» **Listed records**:
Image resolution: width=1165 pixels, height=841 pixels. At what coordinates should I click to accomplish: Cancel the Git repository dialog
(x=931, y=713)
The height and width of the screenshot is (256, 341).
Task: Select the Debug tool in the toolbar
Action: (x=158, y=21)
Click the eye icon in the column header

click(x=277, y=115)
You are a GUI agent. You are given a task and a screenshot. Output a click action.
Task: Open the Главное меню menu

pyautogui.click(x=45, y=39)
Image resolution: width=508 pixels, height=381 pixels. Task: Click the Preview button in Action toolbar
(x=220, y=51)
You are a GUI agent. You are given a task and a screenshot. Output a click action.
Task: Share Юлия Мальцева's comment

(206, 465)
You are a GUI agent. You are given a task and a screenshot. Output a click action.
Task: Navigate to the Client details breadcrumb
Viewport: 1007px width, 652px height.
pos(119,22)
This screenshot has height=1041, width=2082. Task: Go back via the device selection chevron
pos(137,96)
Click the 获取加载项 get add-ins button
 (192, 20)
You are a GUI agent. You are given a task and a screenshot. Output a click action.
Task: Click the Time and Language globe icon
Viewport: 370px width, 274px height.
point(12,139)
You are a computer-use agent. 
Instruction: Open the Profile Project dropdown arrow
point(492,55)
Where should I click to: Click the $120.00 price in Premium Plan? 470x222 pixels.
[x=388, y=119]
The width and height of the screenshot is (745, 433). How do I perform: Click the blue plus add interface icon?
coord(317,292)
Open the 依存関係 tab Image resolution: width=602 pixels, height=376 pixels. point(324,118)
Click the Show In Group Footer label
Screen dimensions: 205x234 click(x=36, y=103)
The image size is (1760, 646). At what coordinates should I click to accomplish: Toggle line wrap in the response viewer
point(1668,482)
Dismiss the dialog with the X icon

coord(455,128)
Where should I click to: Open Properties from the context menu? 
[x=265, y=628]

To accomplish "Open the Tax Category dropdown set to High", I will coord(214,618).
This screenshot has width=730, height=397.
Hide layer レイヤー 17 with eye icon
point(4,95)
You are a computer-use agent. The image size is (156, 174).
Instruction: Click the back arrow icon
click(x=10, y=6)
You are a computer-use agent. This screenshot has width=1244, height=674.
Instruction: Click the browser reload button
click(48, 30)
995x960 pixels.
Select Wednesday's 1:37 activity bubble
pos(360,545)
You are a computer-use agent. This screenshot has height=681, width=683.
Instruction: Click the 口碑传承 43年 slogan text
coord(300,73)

» **What is expected**: All lines from the records above should be copied exactly.

» **Exercise response**:
Image resolution: width=1165 pixels, height=841 pixels. At what coordinates should I click to accomplish: Cancel the Git repository dialog
(x=931, y=713)
The height and width of the screenshot is (256, 341).
Task: Select the Debug tool in the toolbar
Action: (x=158, y=21)
Click the eye icon in the column header

click(x=277, y=115)
You are a GUI agent. You are given a task and a screenshot. Output a click action.
Task: Open the Главное меню menu

pyautogui.click(x=45, y=39)
Image resolution: width=508 pixels, height=381 pixels. Task: Click the Preview button in Action toolbar
(x=220, y=51)
You are a GUI agent. You are given a task and a screenshot. Output a click action.
Task: Share Юлия Мальцева's comment

(206, 465)
You are a GUI agent. You are given a task and a screenshot. Output a click action.
Task: Navigate to the Client details breadcrumb
Viewport: 1007px width, 652px height.
pos(119,22)
This screenshot has height=1041, width=2082. Task: Go back via the device selection chevron
pos(137,96)
Click the 获取加载项 get add-ins button
 (192, 20)
You are a GUI agent. You are given a task and a screenshot. Output a click action.
Task: Click the Time and Language globe icon
Viewport: 370px width, 274px height.
point(12,139)
You are a computer-use agent. 
Instruction: Open the Profile Project dropdown arrow
point(492,55)
Where should I click to: Click the $120.00 price in Premium Plan? 470x222 pixels.
[x=388, y=119]
The width and height of the screenshot is (745, 433). How do I perform: Click the blue plus add interface icon?
coord(317,292)
Open the 依存関係 tab Image resolution: width=602 pixels, height=376 pixels. point(324,118)
Click the Show In Group Footer label
Screen dimensions: 205x234 click(x=36, y=103)
The image size is (1760, 646). At what coordinates should I click to accomplish: Toggle line wrap in the response viewer
point(1668,482)
Dismiss the dialog with the X icon

coord(455,128)
Where should I click to: Open Properties from the context menu? 
[x=265, y=628]

To accomplish "Open the Tax Category dropdown set to High", I will coord(214,618).
This screenshot has width=730, height=397.
Hide layer レイヤー 17 with eye icon
point(4,95)
You are a computer-use agent. The image size is (156, 174).
Instruction: Click the back arrow icon
click(x=10, y=6)
You are a computer-use agent. This screenshot has width=1244, height=674.
Instruction: Click the browser reload button
click(48, 30)
995x960 pixels.
Select Wednesday's 1:37 activity bubble
pos(360,545)
You are a computer-use agent. This screenshot has height=681, width=683.
Instruction: Click the 口碑传承 43年 slogan text
coord(300,73)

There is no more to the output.